Even an earnest 21-year-old asking for help is looked upon with disdain. This young girl, who teaches in a school for children of the economically weaker sections, sent me an email a week ago to ask me whether, firstly, I could find a journalist to address a bunch of 11-14 year-old from her school on what the future holds for them, and secondly whether she could bring them over to our office to show them what the inside of a newspaper office looks like.
My first response: What does a 14 year-old know about journalism? I was just being me – cynical and condescending.
Another email from her turned the whole issue on its head. It won me over: “…8th is an extremely crucial year as that is currently when free education stops. If the kids and their parents aren’t invested enough in the idea of education to pay for a private school, they may drop out. So, because of the limited opportunities the kids already face, we start conversations about achievement, college and opportunities with even a 3rd grade class. Most of my students haven’t ever seen an office of any sort, and apart from what I have told them, have no knowledge as to how a newspaper works. So, I think that this would be pretty beneficial for them.”
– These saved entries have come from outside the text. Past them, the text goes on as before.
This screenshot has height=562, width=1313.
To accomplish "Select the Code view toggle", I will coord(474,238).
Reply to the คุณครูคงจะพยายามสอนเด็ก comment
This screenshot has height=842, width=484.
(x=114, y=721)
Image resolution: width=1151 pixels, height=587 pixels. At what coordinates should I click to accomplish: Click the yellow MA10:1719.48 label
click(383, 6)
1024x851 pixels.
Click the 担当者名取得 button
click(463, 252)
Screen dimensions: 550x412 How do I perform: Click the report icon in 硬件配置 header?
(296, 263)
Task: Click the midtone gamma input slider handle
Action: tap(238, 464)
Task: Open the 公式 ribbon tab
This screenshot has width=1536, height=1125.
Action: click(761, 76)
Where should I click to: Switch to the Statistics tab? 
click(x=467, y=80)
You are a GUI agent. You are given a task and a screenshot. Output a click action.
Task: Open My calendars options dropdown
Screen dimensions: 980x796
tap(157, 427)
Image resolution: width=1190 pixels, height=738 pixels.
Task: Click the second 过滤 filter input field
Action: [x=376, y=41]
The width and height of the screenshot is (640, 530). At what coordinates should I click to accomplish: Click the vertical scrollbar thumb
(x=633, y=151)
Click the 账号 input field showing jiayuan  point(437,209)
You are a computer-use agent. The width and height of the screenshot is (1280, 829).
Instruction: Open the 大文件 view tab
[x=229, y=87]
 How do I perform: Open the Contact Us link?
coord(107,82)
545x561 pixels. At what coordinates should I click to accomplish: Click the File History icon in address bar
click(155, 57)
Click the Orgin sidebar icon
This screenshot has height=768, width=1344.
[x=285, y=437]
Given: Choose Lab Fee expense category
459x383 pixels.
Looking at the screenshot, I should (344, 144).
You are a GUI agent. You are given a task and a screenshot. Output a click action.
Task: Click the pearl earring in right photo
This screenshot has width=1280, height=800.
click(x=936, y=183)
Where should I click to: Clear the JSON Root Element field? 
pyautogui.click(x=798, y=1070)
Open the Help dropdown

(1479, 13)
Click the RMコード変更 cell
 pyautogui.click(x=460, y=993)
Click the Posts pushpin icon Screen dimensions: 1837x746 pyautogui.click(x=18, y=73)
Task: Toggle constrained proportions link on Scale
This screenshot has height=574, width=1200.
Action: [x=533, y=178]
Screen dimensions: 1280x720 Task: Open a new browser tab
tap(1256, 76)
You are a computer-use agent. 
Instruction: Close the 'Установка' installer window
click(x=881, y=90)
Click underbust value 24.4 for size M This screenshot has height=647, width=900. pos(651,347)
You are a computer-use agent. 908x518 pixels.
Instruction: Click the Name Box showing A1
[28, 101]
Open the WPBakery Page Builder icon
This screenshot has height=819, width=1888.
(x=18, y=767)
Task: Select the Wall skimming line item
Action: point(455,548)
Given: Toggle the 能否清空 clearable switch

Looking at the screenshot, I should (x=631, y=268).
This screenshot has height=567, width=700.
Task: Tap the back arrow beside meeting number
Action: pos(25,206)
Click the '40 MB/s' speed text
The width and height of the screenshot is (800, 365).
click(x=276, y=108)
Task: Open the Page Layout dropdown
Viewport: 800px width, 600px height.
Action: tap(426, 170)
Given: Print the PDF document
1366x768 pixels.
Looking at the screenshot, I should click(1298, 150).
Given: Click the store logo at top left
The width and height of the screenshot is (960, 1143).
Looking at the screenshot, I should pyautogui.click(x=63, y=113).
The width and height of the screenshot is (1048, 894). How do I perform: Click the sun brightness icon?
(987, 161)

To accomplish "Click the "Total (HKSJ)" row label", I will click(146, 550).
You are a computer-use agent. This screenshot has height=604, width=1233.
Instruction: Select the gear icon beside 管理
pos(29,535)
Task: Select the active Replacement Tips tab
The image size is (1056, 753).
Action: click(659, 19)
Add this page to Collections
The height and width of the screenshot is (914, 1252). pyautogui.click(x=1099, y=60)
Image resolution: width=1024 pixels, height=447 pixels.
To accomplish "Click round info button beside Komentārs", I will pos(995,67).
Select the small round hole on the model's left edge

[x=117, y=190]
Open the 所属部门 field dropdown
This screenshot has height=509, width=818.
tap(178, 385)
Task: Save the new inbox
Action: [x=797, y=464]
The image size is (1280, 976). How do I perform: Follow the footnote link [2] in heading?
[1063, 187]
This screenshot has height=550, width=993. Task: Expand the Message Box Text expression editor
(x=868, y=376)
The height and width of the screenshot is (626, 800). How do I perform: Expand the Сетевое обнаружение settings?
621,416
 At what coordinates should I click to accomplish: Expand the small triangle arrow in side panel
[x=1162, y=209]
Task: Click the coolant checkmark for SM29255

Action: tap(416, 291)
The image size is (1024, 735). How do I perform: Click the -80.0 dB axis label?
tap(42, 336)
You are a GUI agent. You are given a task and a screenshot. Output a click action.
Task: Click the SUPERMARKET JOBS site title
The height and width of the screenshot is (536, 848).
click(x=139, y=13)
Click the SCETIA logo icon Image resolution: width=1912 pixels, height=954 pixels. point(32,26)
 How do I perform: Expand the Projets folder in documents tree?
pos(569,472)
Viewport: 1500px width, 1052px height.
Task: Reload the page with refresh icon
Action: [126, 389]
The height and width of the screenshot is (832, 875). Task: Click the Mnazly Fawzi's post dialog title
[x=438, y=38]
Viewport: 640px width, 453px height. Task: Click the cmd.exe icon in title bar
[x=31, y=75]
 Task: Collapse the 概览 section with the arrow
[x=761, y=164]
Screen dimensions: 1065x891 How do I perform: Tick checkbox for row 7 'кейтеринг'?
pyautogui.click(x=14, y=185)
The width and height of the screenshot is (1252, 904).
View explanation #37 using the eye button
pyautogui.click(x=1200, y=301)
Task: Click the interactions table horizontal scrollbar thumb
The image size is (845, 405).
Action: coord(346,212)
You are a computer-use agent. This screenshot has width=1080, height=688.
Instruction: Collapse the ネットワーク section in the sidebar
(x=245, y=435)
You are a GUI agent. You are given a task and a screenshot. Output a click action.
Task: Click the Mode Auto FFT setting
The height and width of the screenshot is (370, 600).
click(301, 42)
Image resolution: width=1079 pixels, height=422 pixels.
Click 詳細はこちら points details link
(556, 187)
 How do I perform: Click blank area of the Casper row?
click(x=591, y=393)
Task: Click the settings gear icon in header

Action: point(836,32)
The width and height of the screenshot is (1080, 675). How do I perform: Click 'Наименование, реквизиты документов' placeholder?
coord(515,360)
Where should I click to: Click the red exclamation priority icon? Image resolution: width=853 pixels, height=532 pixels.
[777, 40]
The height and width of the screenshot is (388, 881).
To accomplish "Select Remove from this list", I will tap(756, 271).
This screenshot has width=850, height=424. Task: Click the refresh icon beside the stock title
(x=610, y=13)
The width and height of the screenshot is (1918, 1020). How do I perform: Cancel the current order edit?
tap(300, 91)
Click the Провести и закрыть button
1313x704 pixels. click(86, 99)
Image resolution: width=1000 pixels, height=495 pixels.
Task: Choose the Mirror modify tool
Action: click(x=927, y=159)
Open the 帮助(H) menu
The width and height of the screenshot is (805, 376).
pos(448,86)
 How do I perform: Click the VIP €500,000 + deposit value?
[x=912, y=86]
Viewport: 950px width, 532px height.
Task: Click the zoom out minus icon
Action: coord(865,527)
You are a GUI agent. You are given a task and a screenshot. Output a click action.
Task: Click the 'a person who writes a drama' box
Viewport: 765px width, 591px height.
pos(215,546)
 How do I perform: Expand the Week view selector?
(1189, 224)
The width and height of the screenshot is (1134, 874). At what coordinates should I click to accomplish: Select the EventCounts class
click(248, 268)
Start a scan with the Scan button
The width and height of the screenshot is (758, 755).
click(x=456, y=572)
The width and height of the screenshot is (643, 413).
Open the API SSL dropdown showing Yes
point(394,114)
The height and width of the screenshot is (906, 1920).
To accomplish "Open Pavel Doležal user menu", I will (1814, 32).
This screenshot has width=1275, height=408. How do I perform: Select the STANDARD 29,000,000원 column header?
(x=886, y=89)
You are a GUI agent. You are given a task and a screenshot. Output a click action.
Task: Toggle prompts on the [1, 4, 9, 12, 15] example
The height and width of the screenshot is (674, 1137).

Her earnestness won me over. I personally offered to talk to the children at her school and also got an immediate approval from the Editor to show them around the office. And then I thought… if the poor children from this school can actually get out of the cycle of deprivation and poverty and make a better life for themselves, it would be a fitting reply to the idiotic schemes launched by this government for the poor – ones that would only end up making beggars of them, instead of giving them a better life.
So cheer up, things can only get worse from here on…!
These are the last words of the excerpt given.